## [INPUT FOR THIS TASK]
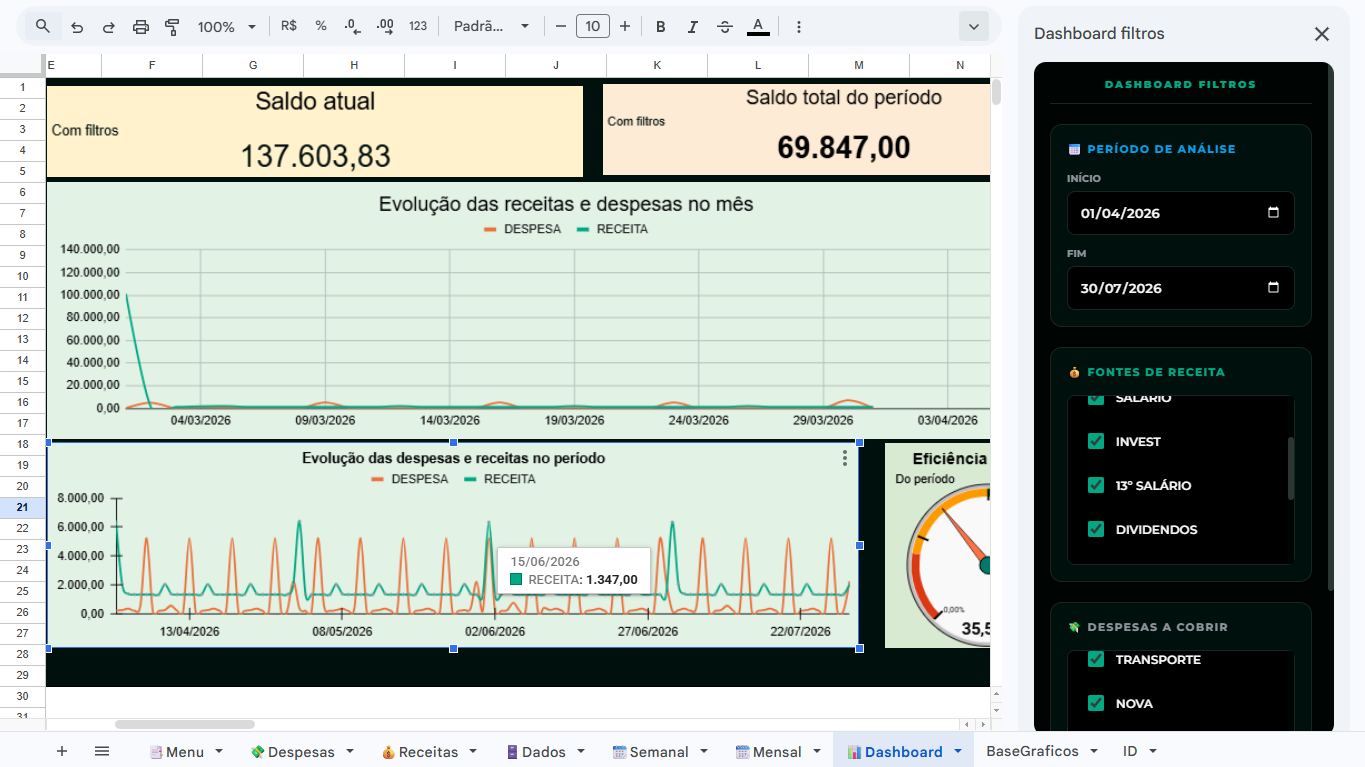Close the Dashboard filtros sidebar
Image resolution: width=1365 pixels, height=767 pixels.
[1321, 34]
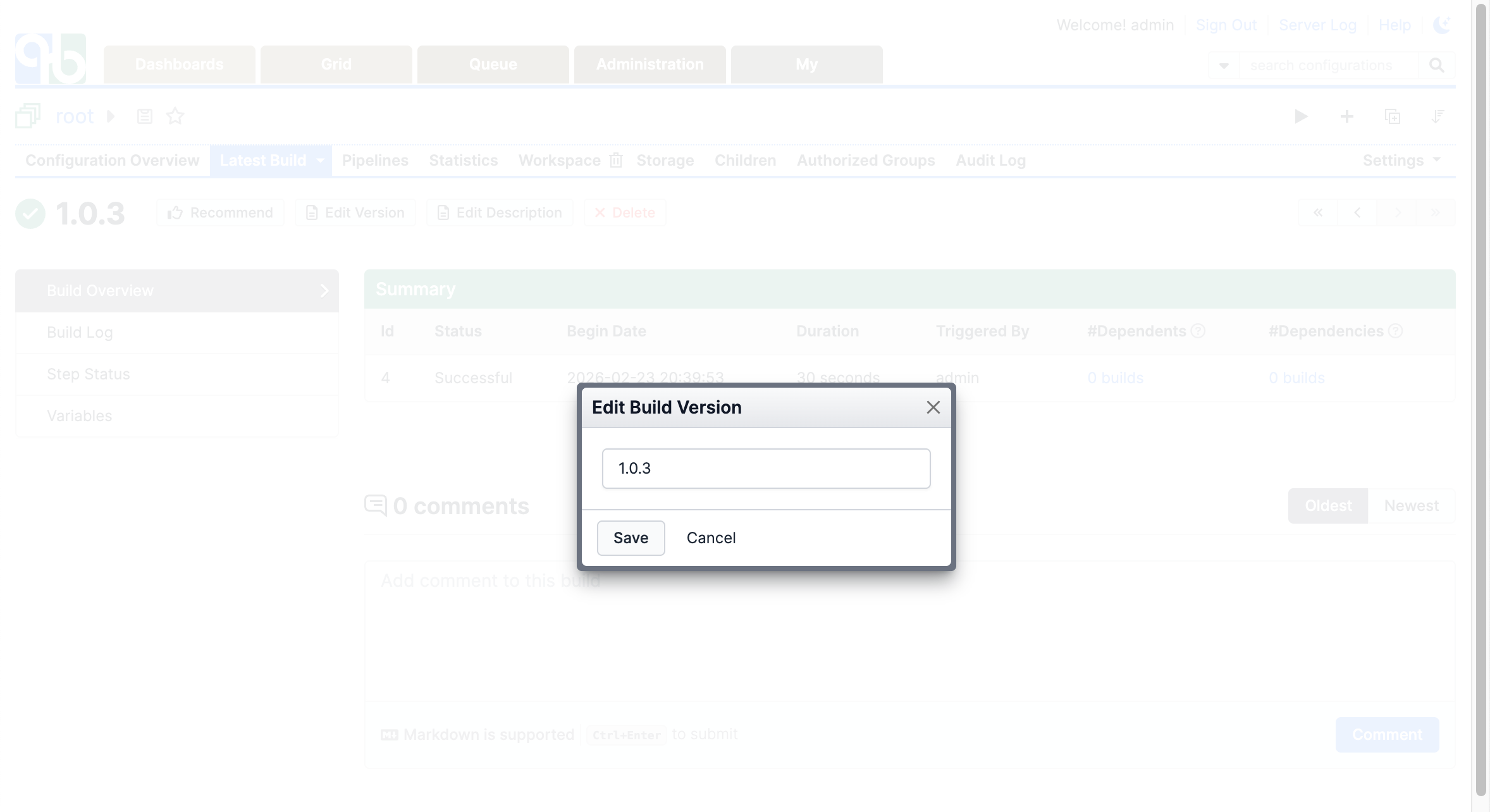Screen dimensions: 1490x812
Task: Sort comments by Newest
Action: pos(1411,506)
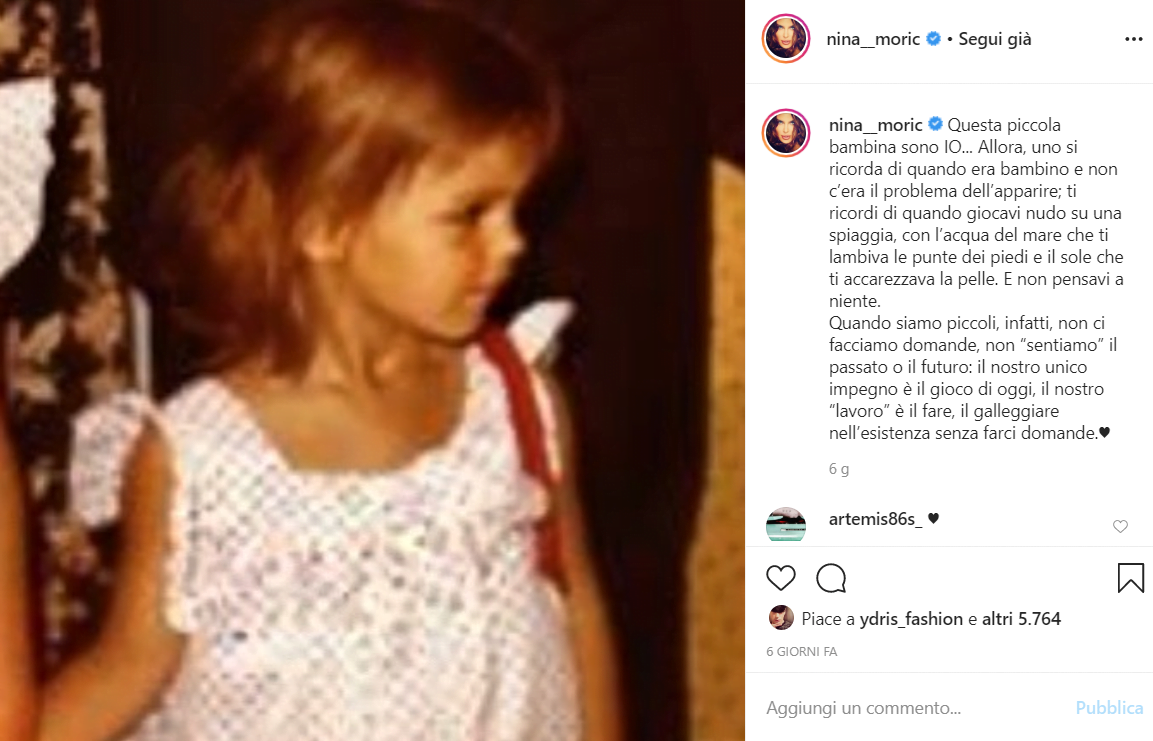The image size is (1153, 741).
Task: Click the verified badge in the caption
Action: (935, 124)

## [GIVEN INSTRUCTION]
Rewrite the records above as a JSON list of strings with one string per line, skipping blank lines and leaving the pictures out.

## [EXERCISE ANSWER]
[
  "Close the Dashboard filtros sidebar",
  "Image resolution: width=1365 pixels, height=767 pixels.",
  "[1321, 34]",
  "Screen dimensions: 1490x812",
  "Task: Sort comments by Newest",
  "Action: pos(1411,506)",
  "The image size is (1153, 741).",
  "Task: Click the verified badge in the caption",
  "Action: (935, 124)"
]